JAKARTA, KOMPAS.com - Jaksa Agung Muhammad Prasetyo belum menegaskan kapan eksekusi mati jilid IV akan dilakukan. Sebab, pada 2017 isu eksekusi mati kuat berembus, namun Kejaksaan Agung tak juga melakukan eksekusi.
Namun, kali ini Jaksa Agung memberi sinyal bahwa eksekusi akan digelar tahun ini.
"Ya Insya Allah (tahun ini). Insya Allah ya," ujar Prasetyo di kompleks Mabes Polri, Jakarta, Kamis (1/3/2018).
Di era Prasetyo, eksekusi mati sudah dilakukan tiga kali. Prasetyo mengatakan, pihaknya sempat menahan pelaksanaan eksekusi mati bukan akibat desakan dari dalam maupun luar negeri.
(Baca juga: Komnas HAM: Eksekusi Mati di Era Jokowi Lebih Banyak Daripada Era SBY)
Prasetyo memastikan bahwa pelaksanaan eksekusi tetap ada selama masih diatur dalam undang-undang.

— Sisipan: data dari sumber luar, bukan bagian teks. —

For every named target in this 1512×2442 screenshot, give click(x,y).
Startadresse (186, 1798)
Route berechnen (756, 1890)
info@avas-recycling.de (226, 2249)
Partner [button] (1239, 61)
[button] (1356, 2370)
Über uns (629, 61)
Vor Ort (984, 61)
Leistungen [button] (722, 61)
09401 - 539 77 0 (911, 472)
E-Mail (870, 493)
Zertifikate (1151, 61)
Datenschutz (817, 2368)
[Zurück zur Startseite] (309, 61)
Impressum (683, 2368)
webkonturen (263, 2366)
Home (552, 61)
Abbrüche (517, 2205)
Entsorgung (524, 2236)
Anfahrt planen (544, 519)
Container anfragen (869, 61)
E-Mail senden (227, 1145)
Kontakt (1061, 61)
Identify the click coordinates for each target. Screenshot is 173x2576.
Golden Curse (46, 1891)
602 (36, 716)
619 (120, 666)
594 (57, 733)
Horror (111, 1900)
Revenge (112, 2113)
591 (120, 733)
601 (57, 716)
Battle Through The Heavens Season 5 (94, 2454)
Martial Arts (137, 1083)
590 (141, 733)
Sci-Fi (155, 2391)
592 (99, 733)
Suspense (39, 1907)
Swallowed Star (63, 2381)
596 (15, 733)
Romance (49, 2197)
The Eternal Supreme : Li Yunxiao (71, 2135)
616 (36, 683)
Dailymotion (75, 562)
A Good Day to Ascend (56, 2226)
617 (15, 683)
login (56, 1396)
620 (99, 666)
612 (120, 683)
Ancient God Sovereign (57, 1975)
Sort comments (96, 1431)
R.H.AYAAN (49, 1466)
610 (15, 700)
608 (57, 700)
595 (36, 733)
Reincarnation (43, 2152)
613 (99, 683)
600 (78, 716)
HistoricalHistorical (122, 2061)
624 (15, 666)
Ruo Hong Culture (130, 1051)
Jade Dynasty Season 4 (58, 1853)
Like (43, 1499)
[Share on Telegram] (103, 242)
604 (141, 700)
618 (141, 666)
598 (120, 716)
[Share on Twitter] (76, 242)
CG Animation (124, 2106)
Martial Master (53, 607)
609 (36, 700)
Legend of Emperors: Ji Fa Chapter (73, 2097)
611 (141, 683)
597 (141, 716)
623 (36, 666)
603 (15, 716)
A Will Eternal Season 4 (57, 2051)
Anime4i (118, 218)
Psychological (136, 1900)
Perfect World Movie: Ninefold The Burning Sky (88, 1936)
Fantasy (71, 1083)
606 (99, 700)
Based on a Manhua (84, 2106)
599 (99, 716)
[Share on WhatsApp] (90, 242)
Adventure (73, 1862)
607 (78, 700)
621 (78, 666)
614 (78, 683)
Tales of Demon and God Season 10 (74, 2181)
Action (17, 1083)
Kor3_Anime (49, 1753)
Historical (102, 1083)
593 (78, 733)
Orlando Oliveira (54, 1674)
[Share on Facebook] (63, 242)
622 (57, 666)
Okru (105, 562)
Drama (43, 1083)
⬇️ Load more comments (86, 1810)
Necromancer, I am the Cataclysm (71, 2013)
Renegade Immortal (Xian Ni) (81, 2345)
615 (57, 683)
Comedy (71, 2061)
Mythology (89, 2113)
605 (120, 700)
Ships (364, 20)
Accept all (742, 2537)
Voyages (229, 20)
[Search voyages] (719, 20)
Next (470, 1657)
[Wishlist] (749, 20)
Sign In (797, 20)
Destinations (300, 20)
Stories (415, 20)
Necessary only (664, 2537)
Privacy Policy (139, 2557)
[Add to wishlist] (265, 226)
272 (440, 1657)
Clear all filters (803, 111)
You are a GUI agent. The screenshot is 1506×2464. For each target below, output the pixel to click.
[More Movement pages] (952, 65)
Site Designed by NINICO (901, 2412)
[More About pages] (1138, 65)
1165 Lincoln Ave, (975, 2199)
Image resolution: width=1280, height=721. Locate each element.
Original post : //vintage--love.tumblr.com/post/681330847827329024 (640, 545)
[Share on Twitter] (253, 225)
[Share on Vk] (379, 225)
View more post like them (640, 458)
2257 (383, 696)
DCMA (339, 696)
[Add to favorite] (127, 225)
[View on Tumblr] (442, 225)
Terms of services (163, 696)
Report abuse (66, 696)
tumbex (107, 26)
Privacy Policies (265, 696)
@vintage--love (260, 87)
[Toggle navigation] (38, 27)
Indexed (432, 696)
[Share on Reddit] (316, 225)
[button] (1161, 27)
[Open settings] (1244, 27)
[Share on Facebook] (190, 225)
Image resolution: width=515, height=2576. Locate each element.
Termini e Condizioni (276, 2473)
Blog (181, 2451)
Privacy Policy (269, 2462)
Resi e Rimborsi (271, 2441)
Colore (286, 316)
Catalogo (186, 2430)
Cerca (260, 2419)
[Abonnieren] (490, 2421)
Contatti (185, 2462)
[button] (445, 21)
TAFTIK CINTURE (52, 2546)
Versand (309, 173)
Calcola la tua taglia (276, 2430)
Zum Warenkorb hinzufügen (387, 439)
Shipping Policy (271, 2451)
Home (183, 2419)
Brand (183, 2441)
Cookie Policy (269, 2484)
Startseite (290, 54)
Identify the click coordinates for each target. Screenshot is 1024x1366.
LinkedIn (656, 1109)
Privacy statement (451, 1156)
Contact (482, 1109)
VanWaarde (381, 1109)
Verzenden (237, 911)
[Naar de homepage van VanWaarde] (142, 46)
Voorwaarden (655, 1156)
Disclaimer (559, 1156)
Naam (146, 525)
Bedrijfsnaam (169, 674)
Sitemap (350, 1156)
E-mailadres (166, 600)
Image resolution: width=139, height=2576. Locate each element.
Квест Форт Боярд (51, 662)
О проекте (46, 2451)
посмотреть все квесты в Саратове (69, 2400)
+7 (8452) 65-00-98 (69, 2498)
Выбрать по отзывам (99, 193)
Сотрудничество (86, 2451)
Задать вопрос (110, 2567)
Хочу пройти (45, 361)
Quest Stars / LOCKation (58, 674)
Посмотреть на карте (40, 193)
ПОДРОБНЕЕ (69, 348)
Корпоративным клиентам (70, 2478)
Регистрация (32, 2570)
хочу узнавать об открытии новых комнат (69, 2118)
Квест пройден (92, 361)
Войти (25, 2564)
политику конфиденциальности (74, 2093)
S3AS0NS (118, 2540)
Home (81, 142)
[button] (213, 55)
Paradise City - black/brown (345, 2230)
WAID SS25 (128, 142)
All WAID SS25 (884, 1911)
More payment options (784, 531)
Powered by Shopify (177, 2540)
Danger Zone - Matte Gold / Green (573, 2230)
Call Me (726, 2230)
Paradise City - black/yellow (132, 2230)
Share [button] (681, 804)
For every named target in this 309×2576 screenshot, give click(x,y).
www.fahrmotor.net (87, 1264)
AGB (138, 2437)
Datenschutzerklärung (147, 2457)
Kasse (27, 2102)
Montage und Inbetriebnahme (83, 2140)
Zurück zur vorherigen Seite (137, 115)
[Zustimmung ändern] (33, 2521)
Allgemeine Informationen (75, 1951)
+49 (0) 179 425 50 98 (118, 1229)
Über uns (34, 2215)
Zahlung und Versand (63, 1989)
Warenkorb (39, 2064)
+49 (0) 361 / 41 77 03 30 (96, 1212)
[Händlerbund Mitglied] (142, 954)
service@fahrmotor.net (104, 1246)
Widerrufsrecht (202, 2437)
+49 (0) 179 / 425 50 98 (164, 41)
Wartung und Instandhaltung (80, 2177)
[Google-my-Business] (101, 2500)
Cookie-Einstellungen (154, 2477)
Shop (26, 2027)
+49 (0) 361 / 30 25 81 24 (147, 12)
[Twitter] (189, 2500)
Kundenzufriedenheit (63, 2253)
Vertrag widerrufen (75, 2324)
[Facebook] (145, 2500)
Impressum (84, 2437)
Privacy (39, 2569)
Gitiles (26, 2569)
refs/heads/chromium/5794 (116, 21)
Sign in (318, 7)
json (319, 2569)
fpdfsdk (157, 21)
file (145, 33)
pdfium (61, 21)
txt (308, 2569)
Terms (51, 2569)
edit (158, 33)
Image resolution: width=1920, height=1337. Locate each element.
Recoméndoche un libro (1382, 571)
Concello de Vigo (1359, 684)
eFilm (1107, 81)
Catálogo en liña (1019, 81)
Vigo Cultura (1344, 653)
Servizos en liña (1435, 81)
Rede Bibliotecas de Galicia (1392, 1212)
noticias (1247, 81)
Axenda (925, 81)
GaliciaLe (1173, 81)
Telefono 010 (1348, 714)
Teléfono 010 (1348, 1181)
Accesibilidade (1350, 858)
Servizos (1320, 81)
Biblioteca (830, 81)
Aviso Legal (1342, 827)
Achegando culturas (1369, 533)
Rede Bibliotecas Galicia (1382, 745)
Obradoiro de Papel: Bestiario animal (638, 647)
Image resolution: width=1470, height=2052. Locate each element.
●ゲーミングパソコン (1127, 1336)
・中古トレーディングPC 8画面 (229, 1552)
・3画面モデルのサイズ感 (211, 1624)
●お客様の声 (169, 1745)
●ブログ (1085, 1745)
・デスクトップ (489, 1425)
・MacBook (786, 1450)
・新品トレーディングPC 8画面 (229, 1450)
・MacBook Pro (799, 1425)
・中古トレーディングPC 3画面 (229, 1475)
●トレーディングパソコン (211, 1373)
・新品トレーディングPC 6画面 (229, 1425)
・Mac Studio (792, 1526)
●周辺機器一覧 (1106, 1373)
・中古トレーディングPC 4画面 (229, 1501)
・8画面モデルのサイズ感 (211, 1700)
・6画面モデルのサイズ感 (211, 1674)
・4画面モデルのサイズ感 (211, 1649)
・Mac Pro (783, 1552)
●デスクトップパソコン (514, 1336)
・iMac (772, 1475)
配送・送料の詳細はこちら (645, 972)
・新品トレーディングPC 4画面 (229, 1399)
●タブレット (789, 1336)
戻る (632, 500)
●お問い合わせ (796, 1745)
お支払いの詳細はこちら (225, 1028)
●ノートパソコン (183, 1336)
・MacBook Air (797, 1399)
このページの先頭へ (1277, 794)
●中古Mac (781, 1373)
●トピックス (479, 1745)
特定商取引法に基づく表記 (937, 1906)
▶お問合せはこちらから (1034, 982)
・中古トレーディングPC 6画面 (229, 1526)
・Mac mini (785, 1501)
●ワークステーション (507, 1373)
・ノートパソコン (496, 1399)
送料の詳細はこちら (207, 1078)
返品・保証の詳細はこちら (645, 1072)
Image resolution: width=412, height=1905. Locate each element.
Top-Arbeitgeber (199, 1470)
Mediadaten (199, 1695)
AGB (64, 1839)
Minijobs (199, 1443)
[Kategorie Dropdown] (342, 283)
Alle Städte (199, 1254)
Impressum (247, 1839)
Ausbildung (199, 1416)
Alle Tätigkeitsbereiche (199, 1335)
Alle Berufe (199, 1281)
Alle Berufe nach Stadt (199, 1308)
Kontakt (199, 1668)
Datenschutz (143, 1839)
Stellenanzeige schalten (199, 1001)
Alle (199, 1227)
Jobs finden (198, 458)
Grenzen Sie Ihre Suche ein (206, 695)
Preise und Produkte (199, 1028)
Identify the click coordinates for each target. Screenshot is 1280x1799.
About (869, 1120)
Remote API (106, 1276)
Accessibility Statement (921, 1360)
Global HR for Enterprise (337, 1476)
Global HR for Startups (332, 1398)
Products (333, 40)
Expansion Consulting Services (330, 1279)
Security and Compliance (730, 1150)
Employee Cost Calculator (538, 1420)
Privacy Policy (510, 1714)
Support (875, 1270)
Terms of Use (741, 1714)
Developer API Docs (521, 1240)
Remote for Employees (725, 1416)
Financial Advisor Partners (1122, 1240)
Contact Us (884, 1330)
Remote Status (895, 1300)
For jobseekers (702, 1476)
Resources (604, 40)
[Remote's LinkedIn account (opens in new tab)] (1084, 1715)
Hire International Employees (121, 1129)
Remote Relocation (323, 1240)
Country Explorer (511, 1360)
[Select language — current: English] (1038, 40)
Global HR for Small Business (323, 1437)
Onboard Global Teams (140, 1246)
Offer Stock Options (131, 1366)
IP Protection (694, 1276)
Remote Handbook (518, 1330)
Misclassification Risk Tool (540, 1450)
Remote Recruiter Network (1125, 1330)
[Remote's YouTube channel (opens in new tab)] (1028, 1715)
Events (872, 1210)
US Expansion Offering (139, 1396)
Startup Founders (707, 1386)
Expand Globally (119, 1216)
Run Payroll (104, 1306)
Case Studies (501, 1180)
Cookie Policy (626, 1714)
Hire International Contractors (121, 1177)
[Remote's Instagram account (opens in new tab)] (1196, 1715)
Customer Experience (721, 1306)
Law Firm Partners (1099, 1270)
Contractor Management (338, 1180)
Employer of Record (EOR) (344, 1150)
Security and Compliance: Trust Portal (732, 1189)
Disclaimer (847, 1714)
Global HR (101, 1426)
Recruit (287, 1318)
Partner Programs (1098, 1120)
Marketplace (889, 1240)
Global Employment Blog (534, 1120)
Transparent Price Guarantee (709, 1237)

"Jangan dipikir kami tidak akan melaksanakan. Untuk putusan hukuman mati yang sudah inkrah dan urusan telah terpenuhi, kami laksanakan," kata Prasetyo.
"Timing-nya kami sedang timbang-timbang, kapan saat yang tepat untuk melaksanakan eksekusi," ujar dia.
Hanya saja, kata dia, Kejaksaan Agung menghadapi regulasi yang mempersulit pelaksanaannya.
(Baca juga: Terhambat Regulasi, Jaksa Agung Akan "Hold" Eksekusi Mati Jilid IV)
Pertama, adanya putusan Mahkamah Konstitusi Nomor Nomor 107/PUU-XII/2015, yang menyatakan permohonan grasi merupakan hak prerogatif presiden yang tidak dibatasi waktu pengajuannya karena menghilangkan hak konstitusional terpidana.
Selain itu, terpidana juga kerap beralasan belum mengajukan Peninjauan Kembali untuk menghindari eksekusi mati. Pengajuan PK menjadi penting bagi terpidana hukuman mati karena bisa saja lolos dari maut jika ada bukti baru yang diterima pengadilan.
"Sekarang mereka itu masih memanfatkan bahwa grasi tidak dibatasi, bisa ajukan PK lebih sekali. Itu persoalan karena hukuman mati khusus. Tidak seperti hukuman lain," kata Prasetyo.